The effect of linoleic acid is clearly in the male's interest, because females are effectively prevented from mating even when they did not receive sperm at the same time (as in our experiments). Our finding is surprising, because we expect females to have evolved counteracting mechanisms to secure their own interests in similar ways as known from other insects (3). For linoleic acid, this mechanism would appear easy, as a simple oxidation of one of the two double bonds within the molecules would degrade the substance. Currently, it is not known how long the effect of linoleic acid lasts, nor can we speculate on the actual physiological mechanisms that underlie the effect of this substance. However, mated queens typically do not copulate again, even up to a week after the first copulation (unpublished data). In addition, the plug remains in queens for up to 3 days after mating (18). Queens that received a reduced plug without linoleic acid did not show any reduction in queen-mating frequency. This observation indicates that the physical attributes of the plug within the queen's sexual tract, that is, its size or the degree of filling, are not effective in avoiding or delaying further copulations. However, the presence of sperm in the sexual tract of queens obviously stimulated these queens, because they were mating earlier compared with the corresponding Ringer's solution control queens. At any rate, the plug and its major active compound, linoleic acid, seem to be very efficient in preventing remating. This effect is in marked contrast to the generally imperfect ways in which males of most insect species attempt to monopolize females (3).

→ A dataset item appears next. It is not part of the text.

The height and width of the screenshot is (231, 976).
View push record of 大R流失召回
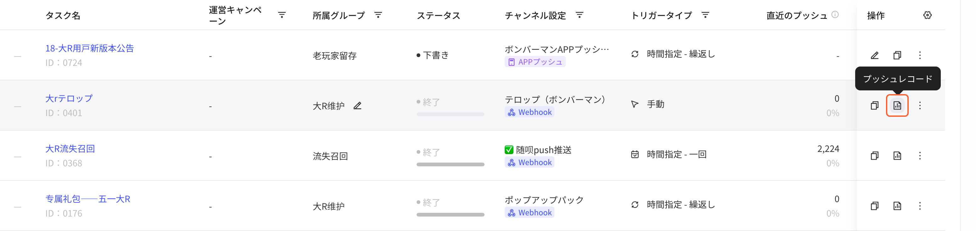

Obviously, males of B. terrestris use a range of mechanisms to manipulate females in different ways, including behavioral traits such as mate guarding (18). Although we did not detect any effect of the remaining chemical substances of the bumblebee mating plug (three fatty acids as well as the peptide), this finding does not mean that they have no effect on queens. Further experiments are needed to test these chemicals for other male effects. Given the data presented here, we can already conclude that the copulation event in bumblebees is a much more complex behavior than generally assumed. Because mating plugs as well as the transfer of accessory-gland compounds to females are known from other social insects as well (3, 26), the use of ubiquitous substances in similar ways such as those found here may be common in other social insects. Therefore, male-mating traits may finally help to explain why extreme mating frequencies such as those found in honeybees or leaf-cutter ants are surprisingly rare among social insects (13).

Acknowledgments

We thank B. Baer-Imhoof, B. Hölldobler, G. Jones, P. Korner, R. Maile, C. Reber, R. Schmid-Hempel, C. Gerloff, M. Brown, and E. Magro for help and comments. This work was supported by grants (to P.S.H.) from the Swiss National Science Foundation and the Swiss Office of Science and Technology (within a European Training and Mobility for Researchers network).